*** Data listing ***

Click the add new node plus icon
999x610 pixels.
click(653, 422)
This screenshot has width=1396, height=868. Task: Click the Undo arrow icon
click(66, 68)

*** End of Data listing ***

Output the data above exactly, please, line for line.

Solution:
Click the add new node plus icon
999x610 pixels.
click(653, 422)
This screenshot has width=1396, height=868. Task: Click the Undo arrow icon
click(66, 68)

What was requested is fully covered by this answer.